How Alzheimer’s Begins And Why Some People Face Higher Risk
Researchers from Salk Institute for Biological Studies, California, have identified a link between a risk gene — that increases the likelihood of Alzheimer’s disease — and plaques formed when protein pieces called beta-amyloid and tau tangles bundle together in the brain. This, according to the researchers, provides possible explanation as to how the presence of that extra gene causes the chronic neurodegenerative disease.
Nearly 7.5 million new cases of Alzheimer’s are diagnosed across the world annually and about 5 million Americans currently suffer from the disease.
Of all the risk genes identified so far in relation to Alzheimer’s, apolipoprotein E4 or ApoE4 gene has the strongest impact on the heightened chances of developing the disease. ApoE4 belongs to one of the three major versions of APOE gene. The other two variants are ApoE2 and ApoE3.
Some variants of the APOE are passed on to people from each parent. Those who get one copy of ApoE4 are at an increased risk of developing Alzheimer’s and those who receive two copies of the gene have an even higher risk, though not necessarily a certainty. Scientists estimate that ApoE4 is found in about 20 to 25 percent of Alzheimer’s cases.

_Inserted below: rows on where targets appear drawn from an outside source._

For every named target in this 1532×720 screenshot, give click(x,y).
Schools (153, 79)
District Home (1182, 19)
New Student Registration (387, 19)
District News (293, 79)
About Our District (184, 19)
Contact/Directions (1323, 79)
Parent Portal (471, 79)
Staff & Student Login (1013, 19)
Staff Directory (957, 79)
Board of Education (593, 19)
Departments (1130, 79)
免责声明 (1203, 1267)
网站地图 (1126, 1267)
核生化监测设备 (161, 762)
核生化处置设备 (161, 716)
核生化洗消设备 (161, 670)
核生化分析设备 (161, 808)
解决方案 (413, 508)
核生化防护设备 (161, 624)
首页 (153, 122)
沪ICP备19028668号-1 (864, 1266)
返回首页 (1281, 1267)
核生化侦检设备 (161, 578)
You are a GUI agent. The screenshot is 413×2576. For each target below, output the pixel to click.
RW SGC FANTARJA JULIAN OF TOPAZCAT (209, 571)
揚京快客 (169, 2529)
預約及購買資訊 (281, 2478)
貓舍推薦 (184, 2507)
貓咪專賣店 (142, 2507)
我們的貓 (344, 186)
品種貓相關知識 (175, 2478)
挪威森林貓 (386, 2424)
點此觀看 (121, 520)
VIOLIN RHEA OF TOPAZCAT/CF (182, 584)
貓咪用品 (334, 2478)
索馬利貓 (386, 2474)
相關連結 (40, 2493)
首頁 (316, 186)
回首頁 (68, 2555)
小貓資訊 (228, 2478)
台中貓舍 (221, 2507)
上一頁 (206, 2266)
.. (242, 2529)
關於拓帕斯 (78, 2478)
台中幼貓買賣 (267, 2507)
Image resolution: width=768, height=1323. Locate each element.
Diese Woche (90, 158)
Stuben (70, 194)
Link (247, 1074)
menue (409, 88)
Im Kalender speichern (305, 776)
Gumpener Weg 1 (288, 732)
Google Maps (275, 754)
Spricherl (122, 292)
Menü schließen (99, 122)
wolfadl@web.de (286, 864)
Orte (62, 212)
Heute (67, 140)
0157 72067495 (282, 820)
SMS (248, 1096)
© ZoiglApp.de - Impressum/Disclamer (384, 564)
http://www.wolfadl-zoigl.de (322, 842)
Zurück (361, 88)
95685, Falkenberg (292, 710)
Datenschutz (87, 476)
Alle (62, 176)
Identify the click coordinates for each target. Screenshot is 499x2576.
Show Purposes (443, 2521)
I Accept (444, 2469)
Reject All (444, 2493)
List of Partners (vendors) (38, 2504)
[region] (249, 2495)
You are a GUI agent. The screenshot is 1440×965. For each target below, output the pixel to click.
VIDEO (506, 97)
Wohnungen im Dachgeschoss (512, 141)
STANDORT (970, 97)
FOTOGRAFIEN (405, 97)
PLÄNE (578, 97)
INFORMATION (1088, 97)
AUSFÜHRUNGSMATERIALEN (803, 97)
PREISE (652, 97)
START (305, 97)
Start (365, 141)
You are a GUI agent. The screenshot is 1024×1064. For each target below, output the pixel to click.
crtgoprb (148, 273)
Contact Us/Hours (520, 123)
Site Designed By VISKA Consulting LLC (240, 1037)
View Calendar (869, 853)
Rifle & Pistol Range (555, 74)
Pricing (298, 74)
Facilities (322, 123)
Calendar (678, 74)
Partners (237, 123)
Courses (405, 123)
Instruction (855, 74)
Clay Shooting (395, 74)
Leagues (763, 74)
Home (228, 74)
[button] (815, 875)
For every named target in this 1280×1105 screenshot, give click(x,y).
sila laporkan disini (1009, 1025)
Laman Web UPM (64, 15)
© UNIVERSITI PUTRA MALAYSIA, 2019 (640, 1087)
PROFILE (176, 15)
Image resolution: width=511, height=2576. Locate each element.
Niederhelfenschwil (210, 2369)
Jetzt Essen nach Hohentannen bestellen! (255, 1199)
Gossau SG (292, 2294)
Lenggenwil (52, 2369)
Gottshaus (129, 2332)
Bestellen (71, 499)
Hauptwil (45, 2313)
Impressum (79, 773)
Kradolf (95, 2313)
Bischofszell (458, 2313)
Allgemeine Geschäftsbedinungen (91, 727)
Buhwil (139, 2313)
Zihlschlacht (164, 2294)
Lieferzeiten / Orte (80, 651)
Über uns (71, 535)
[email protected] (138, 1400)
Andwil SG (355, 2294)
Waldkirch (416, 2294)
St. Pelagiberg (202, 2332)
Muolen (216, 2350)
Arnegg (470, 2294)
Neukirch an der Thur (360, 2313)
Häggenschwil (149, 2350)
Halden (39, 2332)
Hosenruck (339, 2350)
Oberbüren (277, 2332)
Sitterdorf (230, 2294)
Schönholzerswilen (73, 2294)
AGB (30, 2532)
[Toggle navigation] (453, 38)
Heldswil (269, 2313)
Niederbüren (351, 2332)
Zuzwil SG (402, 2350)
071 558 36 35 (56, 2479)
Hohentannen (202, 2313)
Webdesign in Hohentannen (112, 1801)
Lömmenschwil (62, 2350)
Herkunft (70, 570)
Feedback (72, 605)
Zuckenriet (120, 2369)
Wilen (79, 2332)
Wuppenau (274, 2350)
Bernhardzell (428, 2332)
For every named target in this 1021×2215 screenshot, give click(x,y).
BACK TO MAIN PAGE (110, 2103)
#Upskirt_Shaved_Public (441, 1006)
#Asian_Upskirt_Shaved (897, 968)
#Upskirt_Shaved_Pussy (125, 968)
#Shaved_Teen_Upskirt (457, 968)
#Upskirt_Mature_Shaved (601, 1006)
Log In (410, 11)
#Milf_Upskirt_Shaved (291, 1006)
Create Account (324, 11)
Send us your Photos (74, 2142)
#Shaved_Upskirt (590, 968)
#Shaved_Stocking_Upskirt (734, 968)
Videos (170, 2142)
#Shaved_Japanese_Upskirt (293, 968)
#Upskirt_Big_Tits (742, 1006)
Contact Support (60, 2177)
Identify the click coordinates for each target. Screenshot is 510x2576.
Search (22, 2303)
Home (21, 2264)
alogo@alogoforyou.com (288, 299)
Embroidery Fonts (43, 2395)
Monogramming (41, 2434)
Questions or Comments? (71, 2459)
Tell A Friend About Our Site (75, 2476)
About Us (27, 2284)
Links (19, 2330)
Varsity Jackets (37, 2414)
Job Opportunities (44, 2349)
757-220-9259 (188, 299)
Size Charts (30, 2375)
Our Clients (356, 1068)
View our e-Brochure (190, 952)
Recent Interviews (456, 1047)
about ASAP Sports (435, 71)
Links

Previous studies have suggested that ApoE4 may impact the way the brain removes beta-amyloid. “ApoE4 is the most predictive genetic change for late onset Alzheimer’s, but no one has really understood what's going on at the molecular level,” Alan Saghatelian, a Salk professor involved in the study, said in a statement.
Scientists had previously found that ApoE4 may degrade in a different manner compared to other versions of the APOE gene. But the protein that results in ApoE4’s breakdown was not known.
In a bid to find that protein, Saghatelian and research associate Qian Chu examined tissues for possible suspects and pinpointed on one enzyme called high-temperature requirement serine peptidase A1 (HtrA1). Researchers found that the enzyme HtrA1 was more active while accelerating the conversion of ApoE4 into smaller fragments, and less active while catalyzing the same reaction for ApoE3. This was found in both isolated proteins and human cells.
“There’s been an idea tossed around that ApoE4 breakdown products could be toxic,” Saghatelian said, adding, “Now, knowing the enzyme that breaks it down, we have a way to actually test this idea.”
The researchers also found that ApoE stops the enzyme from breaking down the tau protein, which is responsible for tau tangles linked to Alzheimer’s. This happens because the gene joins well to HtrA1.
“People have thought about tau or amyloid beta as things that cause Alzheimer’s, but this suggests that we need to think more globally about proteins that could be impacting tau or amyloid through biochemical pathways,” Saghatelian said.
However, the results need to be checked and corroborated in animal studies before researchers are sure that HtrA1 is the link between ApoE4 and Alzheimer’s in humans.
“But if they hold true, they could point toward a better understanding of the disease and potential new treatment strategies,” the researchers noted in the statement.